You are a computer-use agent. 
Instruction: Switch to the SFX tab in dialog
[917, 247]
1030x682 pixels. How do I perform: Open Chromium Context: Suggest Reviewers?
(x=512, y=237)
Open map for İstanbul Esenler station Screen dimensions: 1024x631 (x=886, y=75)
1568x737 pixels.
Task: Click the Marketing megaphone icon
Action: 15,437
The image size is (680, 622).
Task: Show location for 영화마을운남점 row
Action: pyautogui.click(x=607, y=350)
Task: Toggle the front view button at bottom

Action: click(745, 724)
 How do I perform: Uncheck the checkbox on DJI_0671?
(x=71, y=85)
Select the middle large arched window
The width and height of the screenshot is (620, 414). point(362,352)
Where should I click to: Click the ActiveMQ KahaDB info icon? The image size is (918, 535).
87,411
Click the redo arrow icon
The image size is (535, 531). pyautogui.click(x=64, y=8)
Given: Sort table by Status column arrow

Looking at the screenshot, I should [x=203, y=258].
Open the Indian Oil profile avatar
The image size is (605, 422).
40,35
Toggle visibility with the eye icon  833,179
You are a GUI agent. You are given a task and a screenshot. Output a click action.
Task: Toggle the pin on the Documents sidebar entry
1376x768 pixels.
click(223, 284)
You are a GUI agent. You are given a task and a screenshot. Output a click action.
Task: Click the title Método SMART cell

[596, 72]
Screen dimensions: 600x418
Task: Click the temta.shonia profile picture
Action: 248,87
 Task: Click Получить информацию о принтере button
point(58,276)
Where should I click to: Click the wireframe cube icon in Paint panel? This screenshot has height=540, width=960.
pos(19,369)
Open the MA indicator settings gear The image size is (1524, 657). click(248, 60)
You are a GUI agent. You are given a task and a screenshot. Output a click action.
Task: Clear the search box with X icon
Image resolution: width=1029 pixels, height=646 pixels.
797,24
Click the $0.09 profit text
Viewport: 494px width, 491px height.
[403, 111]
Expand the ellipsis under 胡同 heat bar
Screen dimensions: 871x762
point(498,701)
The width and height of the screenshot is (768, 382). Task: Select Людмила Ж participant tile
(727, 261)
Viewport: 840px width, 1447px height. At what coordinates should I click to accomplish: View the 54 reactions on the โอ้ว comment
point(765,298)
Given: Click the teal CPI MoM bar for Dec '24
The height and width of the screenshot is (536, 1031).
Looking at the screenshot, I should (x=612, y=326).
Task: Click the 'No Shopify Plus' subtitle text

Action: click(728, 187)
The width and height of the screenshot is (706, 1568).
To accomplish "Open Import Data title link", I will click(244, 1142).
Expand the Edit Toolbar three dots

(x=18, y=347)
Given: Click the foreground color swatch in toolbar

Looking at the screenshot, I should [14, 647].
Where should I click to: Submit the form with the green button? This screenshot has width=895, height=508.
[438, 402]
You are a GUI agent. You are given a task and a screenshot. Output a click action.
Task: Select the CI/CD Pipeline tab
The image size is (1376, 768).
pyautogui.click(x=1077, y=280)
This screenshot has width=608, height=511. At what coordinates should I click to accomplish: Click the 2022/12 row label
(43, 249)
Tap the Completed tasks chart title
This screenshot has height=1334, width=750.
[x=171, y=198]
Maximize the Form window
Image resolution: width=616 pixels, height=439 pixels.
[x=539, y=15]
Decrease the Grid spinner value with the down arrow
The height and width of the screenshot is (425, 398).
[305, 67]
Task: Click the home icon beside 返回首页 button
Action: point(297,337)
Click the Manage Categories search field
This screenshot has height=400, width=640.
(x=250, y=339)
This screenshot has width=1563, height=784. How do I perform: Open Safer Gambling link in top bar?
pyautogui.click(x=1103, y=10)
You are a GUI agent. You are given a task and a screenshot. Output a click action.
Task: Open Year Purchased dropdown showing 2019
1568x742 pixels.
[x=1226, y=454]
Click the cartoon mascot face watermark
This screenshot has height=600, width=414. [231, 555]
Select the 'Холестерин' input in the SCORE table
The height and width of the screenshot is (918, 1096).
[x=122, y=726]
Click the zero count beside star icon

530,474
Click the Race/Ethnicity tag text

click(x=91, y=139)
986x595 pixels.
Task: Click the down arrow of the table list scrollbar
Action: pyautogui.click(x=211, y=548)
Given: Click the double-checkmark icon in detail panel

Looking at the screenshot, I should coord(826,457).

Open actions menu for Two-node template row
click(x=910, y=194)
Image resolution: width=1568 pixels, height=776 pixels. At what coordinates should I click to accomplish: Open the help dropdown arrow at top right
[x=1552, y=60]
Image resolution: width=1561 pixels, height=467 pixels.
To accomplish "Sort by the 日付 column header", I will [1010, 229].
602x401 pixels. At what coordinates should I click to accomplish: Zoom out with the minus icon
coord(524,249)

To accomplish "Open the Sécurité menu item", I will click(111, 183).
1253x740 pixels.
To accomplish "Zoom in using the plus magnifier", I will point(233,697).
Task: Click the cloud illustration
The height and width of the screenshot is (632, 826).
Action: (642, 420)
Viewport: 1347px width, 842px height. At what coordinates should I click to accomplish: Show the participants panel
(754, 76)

* * * *

Each entry needs to be given again exactly as it stands.

• _Completed task_
You are a computer-use agent. 
Instruction: Switch to the SFX tab in dialog
[917, 247]
1030x682 pixels. How do I perform: Open Chromium Context: Suggest Reviewers?
(x=512, y=237)
Open map for İstanbul Esenler station Screen dimensions: 1024x631 (x=886, y=75)
1568x737 pixels.
Task: Click the Marketing megaphone icon
Action: 15,437
The image size is (680, 622).
Task: Show location for 영화마을운남점 row
Action: pyautogui.click(x=607, y=350)
Task: Toggle the front view button at bottom

Action: click(745, 724)
 How do I perform: Uncheck the checkbox on DJI_0671?
(x=71, y=85)
Select the middle large arched window
The width and height of the screenshot is (620, 414). point(362,352)
Where should I click to: Click the ActiveMQ KahaDB info icon? The image size is (918, 535).
87,411
Click the redo arrow icon
The image size is (535, 531). pyautogui.click(x=64, y=8)
Given: Sort table by Status column arrow

Looking at the screenshot, I should [x=203, y=258].
Open the Indian Oil profile avatar
The image size is (605, 422).
40,35
Toggle visibility with the eye icon  833,179
You are a GUI agent. You are given a task and a screenshot. Output a click action.
Task: Toggle the pin on the Documents sidebar entry
1376x768 pixels.
click(223, 284)
You are a GUI agent. You are given a task and a screenshot. Output a click action.
Task: Click the title Método SMART cell

[596, 72]
Screen dimensions: 600x418
Task: Click the temta.shonia profile picture
Action: 248,87
 Task: Click Получить информацию о принтере button
point(58,276)
Where should I click to: Click the wireframe cube icon in Paint panel? This screenshot has height=540, width=960.
pos(19,369)
Open the MA indicator settings gear The image size is (1524, 657). click(248, 60)
You are a GUI agent. You are given a task and a screenshot. Output a click action.
Task: Clear the search box with X icon
Image resolution: width=1029 pixels, height=646 pixels.
797,24
Click the $0.09 profit text
Viewport: 494px width, 491px height.
[403, 111]
Expand the ellipsis under 胡同 heat bar
Screen dimensions: 871x762
point(498,701)
The width and height of the screenshot is (768, 382). Task: Select Людмила Ж participant tile
(727, 261)
Viewport: 840px width, 1447px height. At what coordinates should I click to accomplish: View the 54 reactions on the โอ้ว comment
point(765,298)
Given: Click the teal CPI MoM bar for Dec '24
The height and width of the screenshot is (536, 1031).
Looking at the screenshot, I should (x=612, y=326).
Task: Click the 'No Shopify Plus' subtitle text

Action: click(728, 187)
The width and height of the screenshot is (706, 1568).
To accomplish "Open Import Data title link", I will click(244, 1142).
Expand the Edit Toolbar three dots

(x=18, y=347)
Given: Click the foreground color swatch in toolbar

Looking at the screenshot, I should [14, 647].
Where should I click to: Submit the form with the green button? This screenshot has width=895, height=508.
[438, 402]
You are a GUI agent. You are given a task and a screenshot. Output a click action.
Task: Select the CI/CD Pipeline tab
The image size is (1376, 768).
pyautogui.click(x=1077, y=280)
This screenshot has width=608, height=511. At what coordinates should I click to accomplish: Click the 2022/12 row label
(43, 249)
Tap the Completed tasks chart title
This screenshot has height=1334, width=750.
[x=171, y=198]
Maximize the Form window
Image resolution: width=616 pixels, height=439 pixels.
[x=539, y=15]
Decrease the Grid spinner value with the down arrow
The height and width of the screenshot is (425, 398).
[305, 67]
Task: Click the home icon beside 返回首页 button
Action: point(297,337)
Click the Manage Categories search field
This screenshot has height=400, width=640.
(x=250, y=339)
This screenshot has width=1563, height=784. How do I perform: Open Safer Gambling link in top bar?
pyautogui.click(x=1103, y=10)
You are a GUI agent. You are given a task and a screenshot. Output a click action.
Task: Open Year Purchased dropdown showing 2019
1568x742 pixels.
[x=1226, y=454]
Click the cartoon mascot face watermark
This screenshot has height=600, width=414. [231, 555]
Select the 'Холестерин' input in the SCORE table
The height and width of the screenshot is (918, 1096).
[x=122, y=726]
Click the zero count beside star icon

530,474
Click the Race/Ethnicity tag text

click(x=91, y=139)
986x595 pixels.
Task: Click the down arrow of the table list scrollbar
Action: pyautogui.click(x=211, y=548)
Given: Click the double-checkmark icon in detail panel

Looking at the screenshot, I should coord(826,457).

Open actions menu for Two-node template row
click(x=910, y=194)
Image resolution: width=1568 pixels, height=776 pixels. At what coordinates should I click to accomplish: Open the help dropdown arrow at top right
[x=1552, y=60]
Image resolution: width=1561 pixels, height=467 pixels.
To accomplish "Sort by the 日付 column header", I will [1010, 229].
602x401 pixels. At what coordinates should I click to accomplish: Zoom out with the minus icon
coord(524,249)

To accomplish "Open the Sécurité menu item", I will click(111, 183).
1253x740 pixels.
To accomplish "Zoom in using the plus magnifier", I will point(233,697).
Task: Click the cloud illustration
The height and width of the screenshot is (632, 826).
Action: (642, 420)
Viewport: 1347px width, 842px height. At what coordinates should I click to accomplish: Show the participants panel
(754, 76)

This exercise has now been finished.